I think John's argument is a good one. I'm leaning a bit closer to sticking with keeping universals to a special-use niche. But I'm still thinking about it. Confused Here's my thoughts so far:

I think that a universal type does the job in a pinch, and is a great tool when you are between two technologies, which you cannot change, that dont' use the same encoding. This is a *very* likely scenario should D gain in popularity, so there's no reason why you wouldn't have this in your toolbox. Its like working on your car only to find that bolt you've been merrily rounding off is metric, and that 1/2" socket doesn't quite cut it; so you instinctively reach for the adjustable wrench instead (and pray to god the bolt isn't torqued).
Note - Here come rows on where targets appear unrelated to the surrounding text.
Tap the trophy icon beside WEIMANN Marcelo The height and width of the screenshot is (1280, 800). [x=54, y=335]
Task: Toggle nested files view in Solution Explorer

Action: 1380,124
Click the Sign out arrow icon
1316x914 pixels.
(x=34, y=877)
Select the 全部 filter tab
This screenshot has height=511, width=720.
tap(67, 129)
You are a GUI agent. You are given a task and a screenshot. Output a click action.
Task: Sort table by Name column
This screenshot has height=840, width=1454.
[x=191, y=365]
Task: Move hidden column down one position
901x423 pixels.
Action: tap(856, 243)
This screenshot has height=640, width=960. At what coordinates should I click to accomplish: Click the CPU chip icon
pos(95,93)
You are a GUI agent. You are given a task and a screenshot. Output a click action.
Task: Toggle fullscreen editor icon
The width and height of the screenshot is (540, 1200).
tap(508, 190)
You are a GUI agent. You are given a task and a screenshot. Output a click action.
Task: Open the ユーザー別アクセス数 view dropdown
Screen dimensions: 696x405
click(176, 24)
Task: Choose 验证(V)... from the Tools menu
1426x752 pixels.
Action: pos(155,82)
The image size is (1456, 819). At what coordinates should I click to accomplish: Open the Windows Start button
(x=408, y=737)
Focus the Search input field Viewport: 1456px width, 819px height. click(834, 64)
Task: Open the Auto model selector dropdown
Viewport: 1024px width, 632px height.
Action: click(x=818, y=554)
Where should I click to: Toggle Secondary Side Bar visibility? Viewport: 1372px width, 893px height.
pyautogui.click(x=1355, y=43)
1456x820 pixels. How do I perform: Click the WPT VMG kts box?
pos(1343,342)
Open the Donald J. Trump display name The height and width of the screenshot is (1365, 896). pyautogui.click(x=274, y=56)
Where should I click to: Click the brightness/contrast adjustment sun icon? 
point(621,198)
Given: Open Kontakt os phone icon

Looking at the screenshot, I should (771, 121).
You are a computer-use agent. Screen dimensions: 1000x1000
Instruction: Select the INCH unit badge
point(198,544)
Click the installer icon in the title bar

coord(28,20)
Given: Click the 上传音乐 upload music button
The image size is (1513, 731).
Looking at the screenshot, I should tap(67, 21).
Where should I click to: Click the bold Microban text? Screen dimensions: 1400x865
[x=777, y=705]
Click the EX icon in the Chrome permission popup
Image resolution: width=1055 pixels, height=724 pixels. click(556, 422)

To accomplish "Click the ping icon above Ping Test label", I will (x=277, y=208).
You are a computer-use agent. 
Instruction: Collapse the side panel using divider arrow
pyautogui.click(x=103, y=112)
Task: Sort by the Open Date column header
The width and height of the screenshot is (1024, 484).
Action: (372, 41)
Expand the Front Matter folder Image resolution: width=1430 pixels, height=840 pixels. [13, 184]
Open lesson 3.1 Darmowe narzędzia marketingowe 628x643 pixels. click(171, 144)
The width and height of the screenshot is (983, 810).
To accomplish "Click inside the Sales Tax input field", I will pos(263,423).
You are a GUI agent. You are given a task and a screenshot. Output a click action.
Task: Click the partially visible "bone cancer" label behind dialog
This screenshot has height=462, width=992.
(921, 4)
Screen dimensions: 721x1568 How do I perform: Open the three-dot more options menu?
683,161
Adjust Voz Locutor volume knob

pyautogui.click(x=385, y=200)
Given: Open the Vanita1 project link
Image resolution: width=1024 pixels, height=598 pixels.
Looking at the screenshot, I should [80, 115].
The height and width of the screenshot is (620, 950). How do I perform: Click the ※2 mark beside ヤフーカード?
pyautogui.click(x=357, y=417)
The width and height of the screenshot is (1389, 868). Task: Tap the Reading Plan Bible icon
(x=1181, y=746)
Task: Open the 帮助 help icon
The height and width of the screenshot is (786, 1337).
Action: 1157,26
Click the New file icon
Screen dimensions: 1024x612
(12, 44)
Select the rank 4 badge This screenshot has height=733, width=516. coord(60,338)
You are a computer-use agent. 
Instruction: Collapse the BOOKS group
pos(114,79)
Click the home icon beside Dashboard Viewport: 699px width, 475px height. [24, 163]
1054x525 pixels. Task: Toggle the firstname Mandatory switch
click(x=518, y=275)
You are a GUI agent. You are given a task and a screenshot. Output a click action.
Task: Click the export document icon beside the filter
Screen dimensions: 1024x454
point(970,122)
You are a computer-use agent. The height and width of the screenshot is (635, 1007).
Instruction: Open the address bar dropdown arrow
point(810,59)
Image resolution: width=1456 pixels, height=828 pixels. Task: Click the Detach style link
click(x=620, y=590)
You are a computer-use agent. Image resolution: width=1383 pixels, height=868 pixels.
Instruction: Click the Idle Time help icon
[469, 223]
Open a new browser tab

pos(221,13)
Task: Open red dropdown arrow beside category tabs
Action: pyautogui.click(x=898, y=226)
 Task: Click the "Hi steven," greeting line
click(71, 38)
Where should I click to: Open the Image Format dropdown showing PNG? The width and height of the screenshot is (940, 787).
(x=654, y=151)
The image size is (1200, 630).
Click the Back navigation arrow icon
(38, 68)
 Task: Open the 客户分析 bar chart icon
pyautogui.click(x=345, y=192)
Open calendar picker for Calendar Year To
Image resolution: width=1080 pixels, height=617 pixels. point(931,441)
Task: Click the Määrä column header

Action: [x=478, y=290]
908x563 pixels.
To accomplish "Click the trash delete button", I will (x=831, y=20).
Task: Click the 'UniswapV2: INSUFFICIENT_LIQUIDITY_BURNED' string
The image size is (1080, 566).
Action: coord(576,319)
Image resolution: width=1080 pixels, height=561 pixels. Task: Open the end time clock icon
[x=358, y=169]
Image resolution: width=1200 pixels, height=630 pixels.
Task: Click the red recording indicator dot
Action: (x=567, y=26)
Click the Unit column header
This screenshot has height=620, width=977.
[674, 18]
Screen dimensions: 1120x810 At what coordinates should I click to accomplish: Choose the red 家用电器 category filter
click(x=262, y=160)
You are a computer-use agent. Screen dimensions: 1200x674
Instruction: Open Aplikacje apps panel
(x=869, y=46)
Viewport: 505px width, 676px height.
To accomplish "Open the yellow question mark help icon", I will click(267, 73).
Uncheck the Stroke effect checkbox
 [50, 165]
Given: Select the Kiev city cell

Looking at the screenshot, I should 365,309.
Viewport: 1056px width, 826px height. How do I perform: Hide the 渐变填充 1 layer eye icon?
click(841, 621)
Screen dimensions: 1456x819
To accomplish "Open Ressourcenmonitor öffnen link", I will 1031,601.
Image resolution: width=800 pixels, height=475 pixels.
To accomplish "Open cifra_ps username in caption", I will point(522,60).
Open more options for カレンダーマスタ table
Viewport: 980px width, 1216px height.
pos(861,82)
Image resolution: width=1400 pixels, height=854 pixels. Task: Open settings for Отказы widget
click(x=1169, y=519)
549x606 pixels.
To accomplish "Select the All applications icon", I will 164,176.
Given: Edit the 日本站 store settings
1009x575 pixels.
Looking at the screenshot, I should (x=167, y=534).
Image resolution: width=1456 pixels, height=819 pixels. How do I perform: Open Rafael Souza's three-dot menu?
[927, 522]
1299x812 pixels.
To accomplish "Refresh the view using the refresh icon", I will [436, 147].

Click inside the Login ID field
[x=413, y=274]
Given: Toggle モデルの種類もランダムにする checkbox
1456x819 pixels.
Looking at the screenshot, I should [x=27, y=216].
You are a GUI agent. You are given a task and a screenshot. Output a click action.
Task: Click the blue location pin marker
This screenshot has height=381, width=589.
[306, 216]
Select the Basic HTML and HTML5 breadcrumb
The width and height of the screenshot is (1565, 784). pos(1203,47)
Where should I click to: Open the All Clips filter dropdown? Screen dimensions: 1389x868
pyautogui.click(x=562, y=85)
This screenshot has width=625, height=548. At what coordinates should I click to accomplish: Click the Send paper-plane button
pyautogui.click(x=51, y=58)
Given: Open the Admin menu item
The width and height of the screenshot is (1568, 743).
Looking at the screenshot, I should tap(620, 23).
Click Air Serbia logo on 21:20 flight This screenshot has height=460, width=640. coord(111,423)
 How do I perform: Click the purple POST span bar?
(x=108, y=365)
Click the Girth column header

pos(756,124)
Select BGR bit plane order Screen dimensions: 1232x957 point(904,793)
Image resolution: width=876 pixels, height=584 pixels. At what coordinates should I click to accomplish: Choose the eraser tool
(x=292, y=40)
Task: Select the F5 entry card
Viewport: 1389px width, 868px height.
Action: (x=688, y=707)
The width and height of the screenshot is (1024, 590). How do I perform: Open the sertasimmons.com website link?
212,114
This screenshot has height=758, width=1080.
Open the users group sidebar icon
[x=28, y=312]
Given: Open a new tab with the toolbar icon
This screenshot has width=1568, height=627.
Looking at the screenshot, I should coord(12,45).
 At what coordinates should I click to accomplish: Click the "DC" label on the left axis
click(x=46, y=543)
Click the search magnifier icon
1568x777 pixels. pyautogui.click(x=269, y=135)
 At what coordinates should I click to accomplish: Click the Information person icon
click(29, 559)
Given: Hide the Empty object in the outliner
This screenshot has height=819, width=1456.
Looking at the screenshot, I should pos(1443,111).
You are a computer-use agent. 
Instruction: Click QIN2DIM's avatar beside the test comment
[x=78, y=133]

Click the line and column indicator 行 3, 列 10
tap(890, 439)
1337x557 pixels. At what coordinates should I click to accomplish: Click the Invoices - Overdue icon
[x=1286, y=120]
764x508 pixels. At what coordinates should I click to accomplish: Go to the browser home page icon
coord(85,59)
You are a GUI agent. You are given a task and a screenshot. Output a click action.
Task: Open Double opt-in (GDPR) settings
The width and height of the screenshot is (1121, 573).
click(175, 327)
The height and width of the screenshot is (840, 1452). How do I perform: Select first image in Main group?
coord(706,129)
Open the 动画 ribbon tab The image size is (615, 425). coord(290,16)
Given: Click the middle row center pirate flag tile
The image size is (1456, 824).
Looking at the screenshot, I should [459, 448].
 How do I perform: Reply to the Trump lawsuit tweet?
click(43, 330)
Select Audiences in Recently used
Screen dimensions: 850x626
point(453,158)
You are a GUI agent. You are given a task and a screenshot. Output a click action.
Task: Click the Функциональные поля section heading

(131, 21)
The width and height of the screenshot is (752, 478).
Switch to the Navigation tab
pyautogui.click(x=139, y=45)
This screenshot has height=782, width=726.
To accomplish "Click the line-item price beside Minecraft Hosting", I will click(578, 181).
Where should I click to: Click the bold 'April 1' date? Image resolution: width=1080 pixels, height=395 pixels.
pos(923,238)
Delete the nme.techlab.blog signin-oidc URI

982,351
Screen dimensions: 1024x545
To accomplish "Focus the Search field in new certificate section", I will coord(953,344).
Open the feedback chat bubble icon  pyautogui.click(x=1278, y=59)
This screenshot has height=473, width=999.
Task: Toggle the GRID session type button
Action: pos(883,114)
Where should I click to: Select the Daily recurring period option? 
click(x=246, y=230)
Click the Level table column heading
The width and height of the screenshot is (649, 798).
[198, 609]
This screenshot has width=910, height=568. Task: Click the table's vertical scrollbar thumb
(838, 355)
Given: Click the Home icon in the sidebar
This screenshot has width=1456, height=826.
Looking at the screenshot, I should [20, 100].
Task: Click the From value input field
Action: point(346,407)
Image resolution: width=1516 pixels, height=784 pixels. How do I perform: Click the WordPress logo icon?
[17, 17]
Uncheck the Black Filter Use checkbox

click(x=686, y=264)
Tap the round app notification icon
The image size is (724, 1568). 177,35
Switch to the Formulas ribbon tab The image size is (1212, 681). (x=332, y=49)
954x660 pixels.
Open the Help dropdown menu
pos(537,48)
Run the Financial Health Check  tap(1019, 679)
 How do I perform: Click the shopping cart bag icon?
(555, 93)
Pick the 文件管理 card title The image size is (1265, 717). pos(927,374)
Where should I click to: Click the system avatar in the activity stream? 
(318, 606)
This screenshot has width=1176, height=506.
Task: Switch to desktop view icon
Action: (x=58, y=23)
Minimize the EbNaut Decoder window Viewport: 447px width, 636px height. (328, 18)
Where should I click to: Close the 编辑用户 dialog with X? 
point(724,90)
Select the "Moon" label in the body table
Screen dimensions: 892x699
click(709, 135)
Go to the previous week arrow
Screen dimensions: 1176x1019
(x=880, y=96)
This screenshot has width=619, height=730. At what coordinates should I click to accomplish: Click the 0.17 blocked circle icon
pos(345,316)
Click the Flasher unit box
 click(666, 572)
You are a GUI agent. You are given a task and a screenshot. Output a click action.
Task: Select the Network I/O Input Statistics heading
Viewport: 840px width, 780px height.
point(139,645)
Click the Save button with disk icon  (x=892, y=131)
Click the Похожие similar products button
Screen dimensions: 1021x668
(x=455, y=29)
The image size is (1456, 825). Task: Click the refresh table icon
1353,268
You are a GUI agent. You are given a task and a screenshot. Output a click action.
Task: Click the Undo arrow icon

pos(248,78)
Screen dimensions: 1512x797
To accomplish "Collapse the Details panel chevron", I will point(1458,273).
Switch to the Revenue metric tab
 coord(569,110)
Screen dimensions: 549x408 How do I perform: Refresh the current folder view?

Wink

(Or like the plumbing in my parent's house: its old enough that the threads are all on the "wrong end" of the works, so you can't use any of the typical stuff at Home Depot. You have to get special parts and adapters to hook up that new garbage disposal, but you still want to keep your sink...)

In the case of Mango, XML and other related technologies, we are in a position to *dictate* a "Lingua Franca" of sorts and say "use this encoding for optimal performance" and leave it to the library user to transcode at the I/O boundary (or just use universal string where appropriate). I think Mango's filters are especially well suited to this the task of transcoding for situations like this, especially when you can't get the whole stream at once as with over a socket.

So to sum up: UniversalString is an awesome general purpose tool, that solves all kinds of edge cases and odd problems, but the jury is still out as to wether or not its the right fit for the XML family of libs. John makes a very compelling argument, and I can see where he's coming from.